In a linear model, we assume the response variable \(Y\), has a normal distribution with mean \(\mu = E(Y)\) and variance \(\sigma^2\). We then model the mean response as a linear function of \(k\) predictor variables \(x_1, \ldots, x_k\):
\[ \mu = \beta_0 + \beta_1 x_1 + \cdots \beta_k x_k. \]
In a generalized linear model, \(Y\) can take on any probability distribution (Binomial or Poisson are common), and instead of modeling the mean response directly, we model a function of the mean response, called a link function:
\[ g(\mu) = \beta_0 + \beta_1 x_1 + \cdots \beta_k x_k. \] When \(Y\) is binary, taking on values 0 or 1, \(E(Y) = Pr(Y = 1) = p\), and the link function is the logit link, or “log odds”:
\[ \log\left(\frac{p}{1-p}\right) = \beta_0 + \beta_1 x_1 + \cdots \beta_k x_k. \] Solving for \(p\) yields a logistic curve: \[ p = \frac{\exp(\beta_0 + \beta_1 x_1 + \cdots \beta_k x_k)}{1 + \exp(\beta_0 + \beta_1 x_1 + \cdots \beta_k x_k)} \] In the case of a single quantitative predictor variable, \(x\), this reduces to \[ p = \frac{\exp(\beta_0 + \beta_1 x)}{1 + \exp(\beta_0 + \beta_1x)}. \]
See Figure 10.1 in Modern Data Science with R for a more typical example of a fitted logistic curve.

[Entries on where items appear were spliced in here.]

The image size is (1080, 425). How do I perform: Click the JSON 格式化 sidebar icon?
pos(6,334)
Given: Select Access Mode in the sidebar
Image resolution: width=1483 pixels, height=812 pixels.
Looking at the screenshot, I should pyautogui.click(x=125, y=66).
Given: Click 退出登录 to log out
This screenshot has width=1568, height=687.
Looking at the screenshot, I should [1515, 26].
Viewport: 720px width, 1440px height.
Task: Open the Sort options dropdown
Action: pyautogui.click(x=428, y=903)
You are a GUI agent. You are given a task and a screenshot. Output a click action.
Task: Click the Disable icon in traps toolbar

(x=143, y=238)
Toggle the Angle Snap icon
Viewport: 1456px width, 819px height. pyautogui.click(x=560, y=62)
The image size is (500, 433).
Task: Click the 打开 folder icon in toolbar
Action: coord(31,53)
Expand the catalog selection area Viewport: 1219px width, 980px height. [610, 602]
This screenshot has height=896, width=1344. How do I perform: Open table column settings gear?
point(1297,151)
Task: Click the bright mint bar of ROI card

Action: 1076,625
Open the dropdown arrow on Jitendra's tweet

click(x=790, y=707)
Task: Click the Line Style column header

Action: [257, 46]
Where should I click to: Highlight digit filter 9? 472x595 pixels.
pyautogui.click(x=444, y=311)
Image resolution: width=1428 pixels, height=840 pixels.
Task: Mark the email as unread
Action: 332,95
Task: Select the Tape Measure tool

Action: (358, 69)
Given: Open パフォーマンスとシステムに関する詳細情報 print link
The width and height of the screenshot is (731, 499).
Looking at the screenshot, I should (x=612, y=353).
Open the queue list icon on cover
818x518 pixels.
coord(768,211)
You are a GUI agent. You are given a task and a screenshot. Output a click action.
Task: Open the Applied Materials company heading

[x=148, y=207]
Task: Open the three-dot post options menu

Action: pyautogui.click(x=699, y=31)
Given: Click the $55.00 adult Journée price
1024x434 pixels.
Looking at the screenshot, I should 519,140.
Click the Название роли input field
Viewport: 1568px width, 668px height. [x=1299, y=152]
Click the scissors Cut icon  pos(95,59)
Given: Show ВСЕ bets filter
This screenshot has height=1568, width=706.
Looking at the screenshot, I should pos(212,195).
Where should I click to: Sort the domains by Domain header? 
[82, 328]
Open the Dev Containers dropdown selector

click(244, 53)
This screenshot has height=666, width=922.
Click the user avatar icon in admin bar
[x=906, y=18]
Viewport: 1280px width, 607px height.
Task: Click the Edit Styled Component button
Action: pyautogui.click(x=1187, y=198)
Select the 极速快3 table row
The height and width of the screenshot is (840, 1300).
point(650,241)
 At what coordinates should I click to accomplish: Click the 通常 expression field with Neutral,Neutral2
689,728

For example, the code below fits a logistic regression model using
Age as a predictor.
glm.age <- glm(No.show ~ Age, family = binomial,
data = train.appts)
train.appts %>% ggplot(aes(x = Age, y = No.show)) +
geom_point(alpha = 0.3) +
geom_smooth(method = "glm",
method.args = list(family = "binomial")) +
labs(x = "Age (years)", y = "Probability of No Show") +
ggtitle("Probability of No Show by Age")
summary(glm.age)$coefficients| Estimate | Std. Error | z value | Pr(>|z|) | |
|---|---|---|---|---|
| (Intercept) | -1.0199683 | 0.1040575 | -9.801972 | 0.0000000 |
| Age | -0.0065882 | 0.0022343 | -2.948641 | 0.0031917 |
Using the model summary above, write out the fitted model equations by filling in the blanks in the LaTeX code included in your
.Rmdfile.Calculate the classification error and log-loss for the logistic regression model using
Ageas the only predictor (glm.age). Compare these values to the classification error and log-loss of the baseline model. Which model give better predictions?Use the training dataset to fit another predictive model for determining whether a patient will miss the medical appointment. Then evaluate your model by making predictions on the test dataset. Repeat this process several times, tracking the classification error and log-loss for each model, until you arrive at a “final model”. Summarize your findings and discuss the accuracy of your predictive approach. Why did you choose this model over alternatives?
Modern Data Science with R uses the tidymodels R package for fitting, evaluating, and visualizing predictive models.